バングラデシュの「逆」画期的な音声認識記録サービス

アジア・大洋州

こんにちは、Kanot(狩野)です。本日は、ICT4D Labで話題になったネタから、バングラデシュの「逆」画期的な音声認識記録サービスをご紹介します。

今回の投稿の元記事はこちらですので、詳細を知りたい方はこちらもご覧ください。冒頭の写真も記事から転載しています。

ネットいらずでデータ完成。バングラデシュの革新的な音声認識記録サービス
いまや、私たちの生活に欠かせないインターネットやスマートフォン。身の回りを見渡すと、家電や自動車、ビルや工場など、あらゆるモノがインターネットにつながる「IoT」の時代が到来している。インターネットは多くの人々の生活や環境を大きく変えている

この記事、バングラデシュのHishab(ヒシャブ)というIT企業についてのものなのですが、この会社のサービスは、Webやアプリではなく、携帯電話の通話機能を使って、店の売り上げ等をデータを記録させるというものです。つまり、入力者はPCやスマホで売り上げを入力するのではなく、電話で「本日のX支店、売り上げY万円です。」と記録するようなイメージです。

( ´_ゝ`)フーン で? って感じですか?

実は私、この考え方ってすごく面白いなと思ったんです。

例えば、普通のIT企業が、売り上げを記録するITサービスを作ろうとすると、以下のように考えるはずなんです。(テキトーな絵ですみません。)

一方、このHijab社は、以下のように考えてたわけです。

まだ、( ´_ゝ`)フーン って感じですか?

昨今は、IT企業もデザインとかUI/UX(User Interface / User Experience)が重要視される時代になってきていて、「どのようなインタフェースがユーザにとって使いやすいか」を一生懸命考えています。そのような発想だと、まず普通の会社は「Webやアプリのデザインとしてどのようなものが最適か?最高に使いやすいインターフェースを考えよう。」と考えるはずで、そこを「じゃあ電話音声でいいや」とはまずならないはずなんです。特に先進国やエンジニア中心の会社では難しい発想な気がします。
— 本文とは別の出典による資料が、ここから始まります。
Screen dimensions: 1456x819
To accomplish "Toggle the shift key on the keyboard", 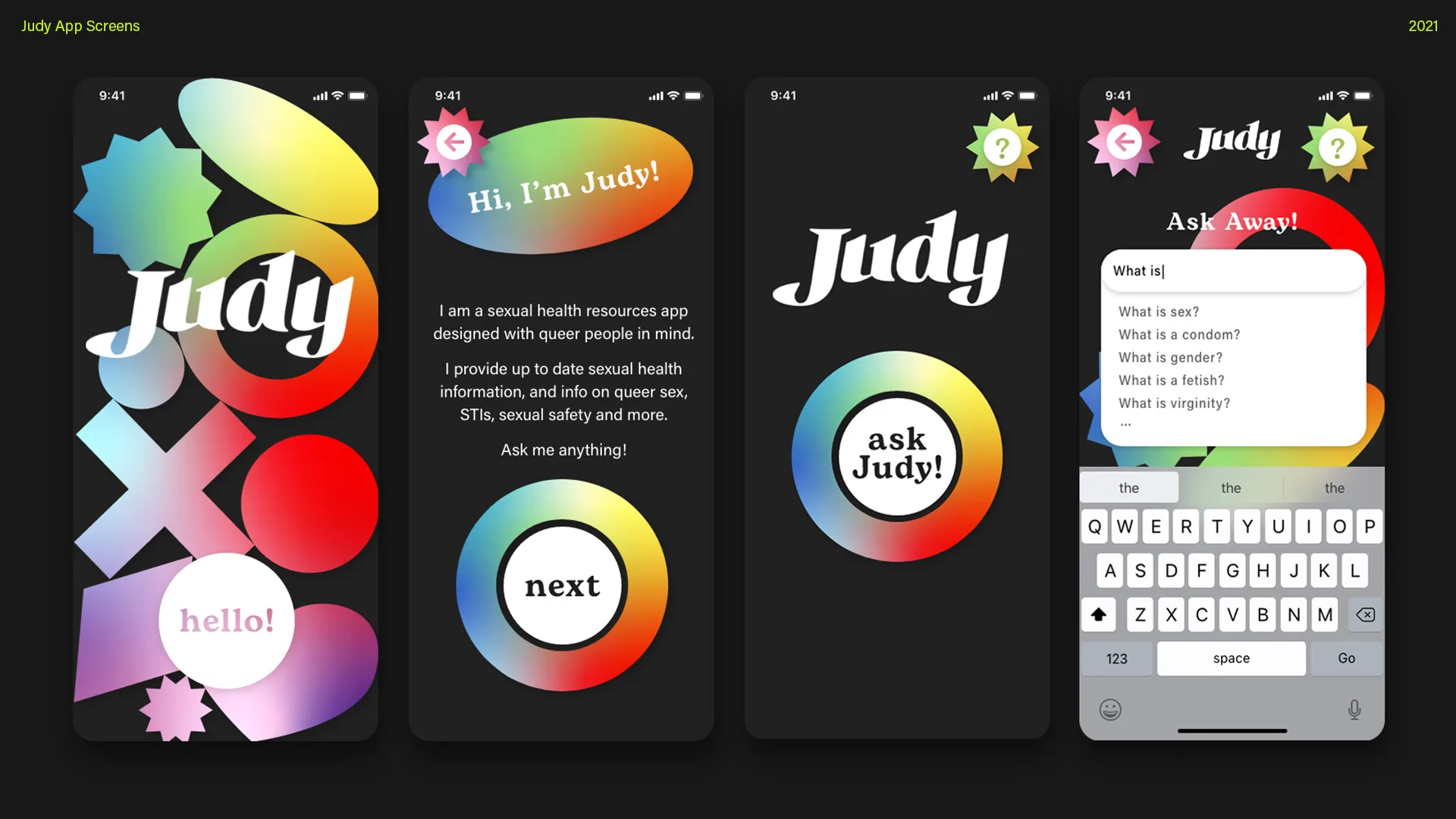I will click(x=1099, y=614).
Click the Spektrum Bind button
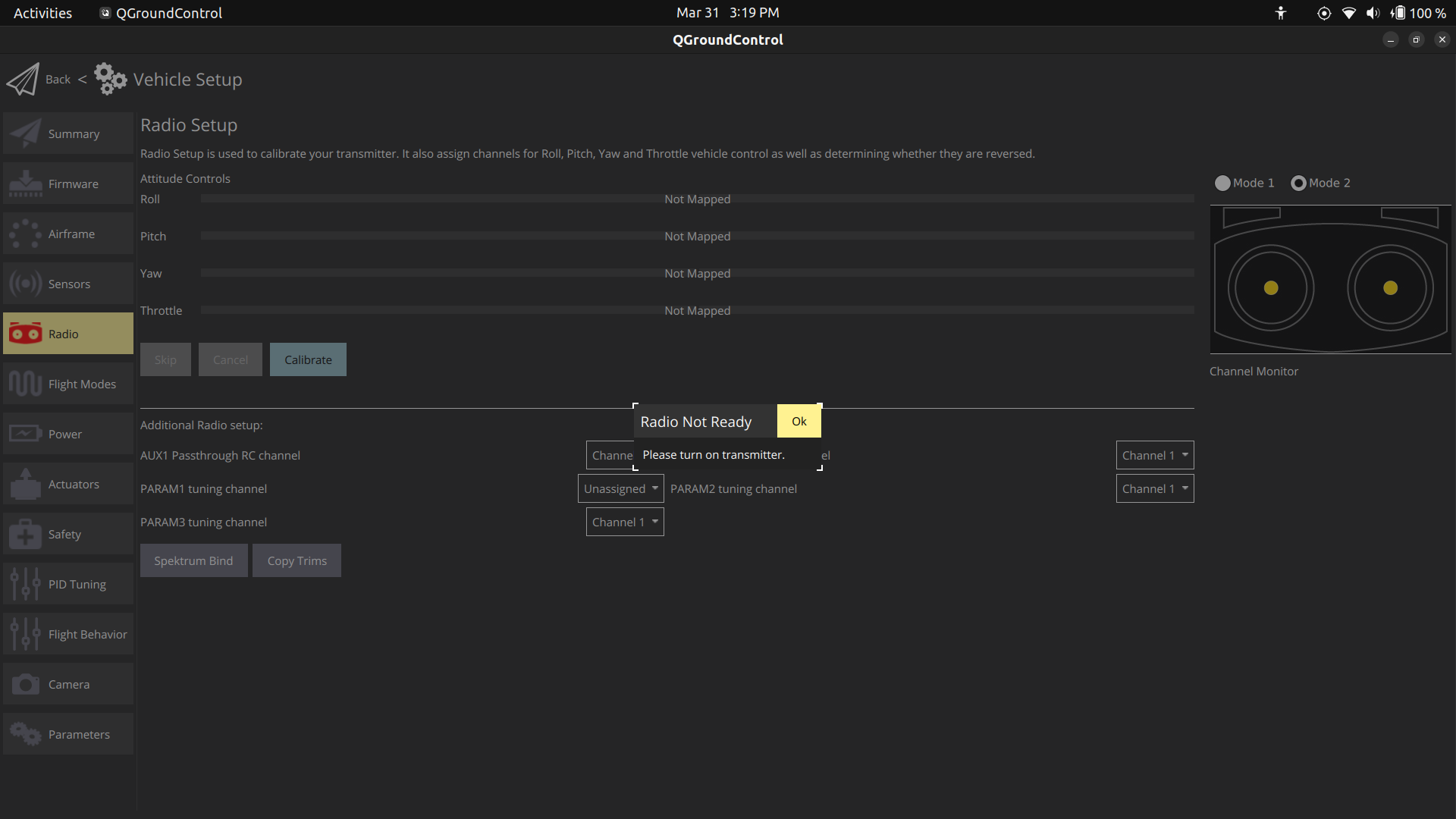This screenshot has width=1456, height=819. pos(193,561)
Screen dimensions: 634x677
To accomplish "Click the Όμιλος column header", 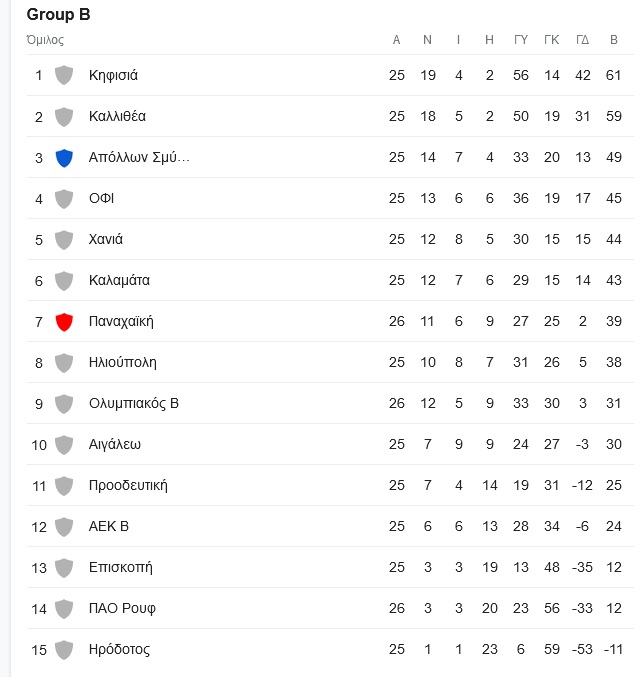I will click(x=45, y=40).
そこを、Hishab社はローテクな音声入力で行くと割り切った。まずここがすごいと思います。もちろんその裏には、バングラデシュという国が、以下のような問題を抱えているというのもあります。

  • スマホの普及率はそこまで高くない
  • 字が読めない、書けない人も一定数いる
  • 電話が好きな国民性(SMSより通話で直接話すことを好みます)

このようにユーザが触れる部分をローテク化(音声通話)するという逆の発想で、ハイテク部分を後ろに持ってくるという考え方が面白いなと思ったため、タイトルで「逆」画期的な音声認識記録サービスと呼ばせていただきました。実際に入力者用のアプリやWebは不要なため、コスト的にもかなり安くサービス提供できているようです。なんと月額40円とのこと!

記事によると、音声認識後に解析する作業では、自然言語処理と機械学習を使って、ハイテクに処理をしているようです。実際にすごい量の音声データを集めることができますよね。
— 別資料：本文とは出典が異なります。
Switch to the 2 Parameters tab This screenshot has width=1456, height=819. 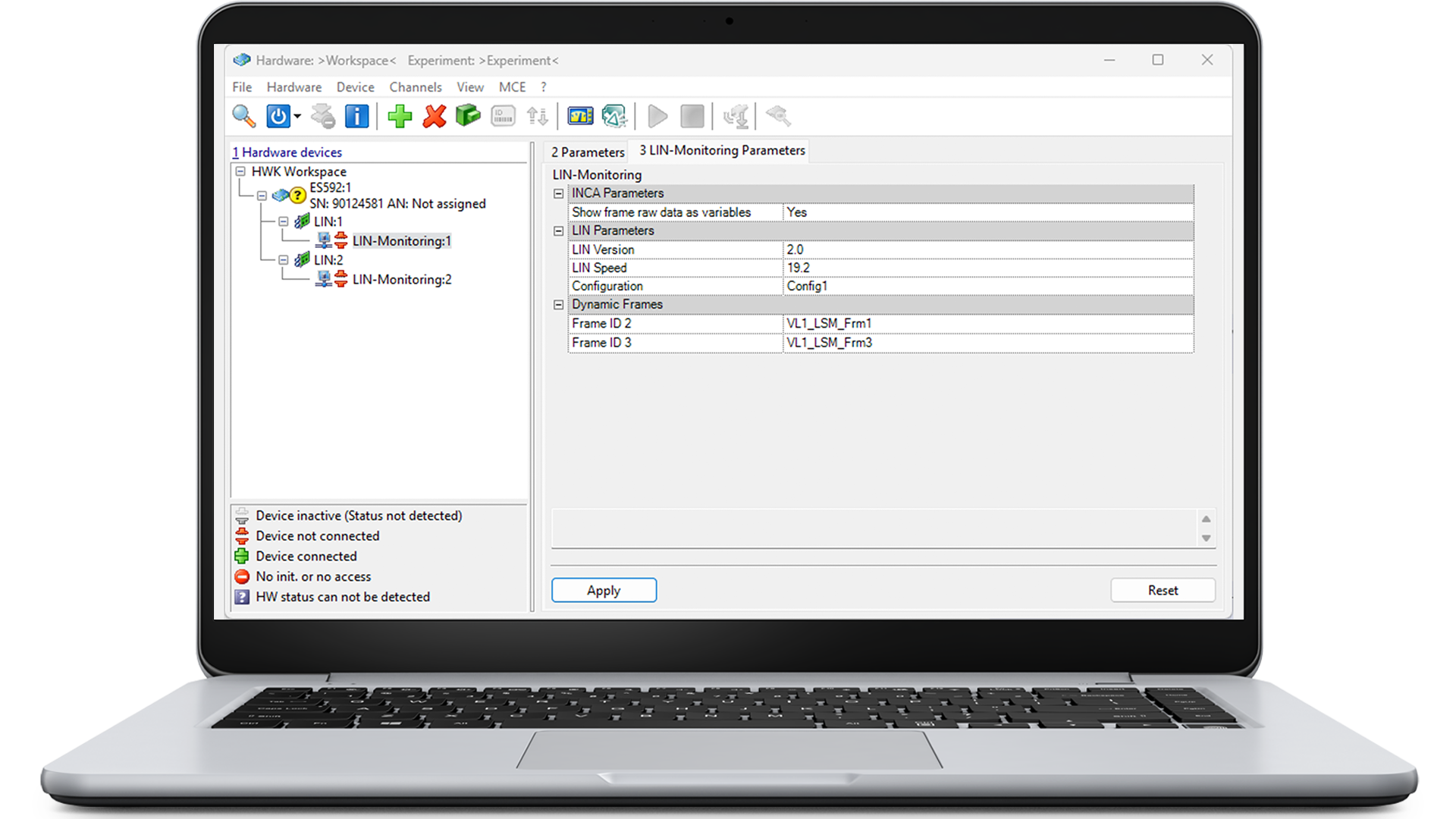588,152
「先進国でもAmazonのAlexaなどが音声で使えるじゃないか」と思われるかもしれませんが、あれはあくまで機械の操作を音声で指示しているものであり、ただ電話をかけるだけ、という簡便さと安心感とは一線を画すもの思っています。

このようなローカルのニーズをうまく汲み取りながらサービスを企画・展開していく。この発想こそがGAFA時代のローカル企業が選ぶべき道であり、先進国の企業ではまず思いつかない発想だと思います。

そして、高齢化社会を迎える日本も、便利なアプリを作るのではなく、音声通話に逆に戻っていくような形のイノベーションも、需要があるかもしれませんね。